Il 16 giugno 1963 Valentina Tereškova è la prima donna a lasciare la Terra

Sessantatré anni fa la cosmonauta sovietica entrava nella storia, una missione che cambiò per sempre il ruolo femminile nell'esplorazione spaziale

Il 16 giugno 1963, in piena Guerra Fredda, quando Stati Uniti e Unione Sovietica si sfidavano per il predominio tecnologico e scientifico, una giovane donna sovietica di 26 anni compì un’impresa epocale: Valentina Tereškova divenne la prima donna a volare nello Spazio. A bordo della capsula Vostok 6, lanciata dal cosmodromo di Baikonur, Tereškova trascorse quasi 3 giorni in orbita attorno alla Terra, completando 48 rivoluzioni del pianeta. Un risultato straordinario per l’epoca, che dimostrò come anche le donne potessero affrontare le stesse sfide fisiche e psicologiche degli astronauti uomini.
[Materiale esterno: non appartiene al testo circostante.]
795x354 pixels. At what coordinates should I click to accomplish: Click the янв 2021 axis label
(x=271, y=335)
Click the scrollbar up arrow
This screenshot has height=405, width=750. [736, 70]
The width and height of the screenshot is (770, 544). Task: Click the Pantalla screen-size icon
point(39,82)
Nata nel 1937 in un piccolo villaggio della Russia centrale, Tereškova lavorava come operaia tessile e coltivava una grande passione per il paracadutismo. Fu proprio la sua esperienza nei lanci con il paracadute a renderla una candidata ideale per il programma spaziale sovietico. Dopo una selezione rigorosa e un addestramento intensivo, venne scelta per una missione che avrebbe avuto una forte valenza scientifica ma anche simbolica. Durante il volo, la cosmonauta comunicò regolarmente con il centro di controllo e raccolse dati preziosi sugli effetti della permanenza nello Spazio sul corpo femminile. Al rientro, come previsto dalle missioni Vostok, si eiettò dalla capsula e atterrò con il paracadute in territorio sovietico.
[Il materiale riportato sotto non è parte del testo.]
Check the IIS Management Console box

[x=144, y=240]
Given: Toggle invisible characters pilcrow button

L’impresa ebbe un’enorme risonanza internazionale. Tereškova divenne un simbolo di emancipazione e progresso, oltre che una figura di riferimento per generazioni di donne interessate alle discipline scientifiche e tecnologiche. Tuttavia, dopo il suo volo, passarono quasi vent’anni prima che un’altra donna raggiungesse lo Spazio: la sovietica Svetlana Savickaja volò infatti solo nel 1982.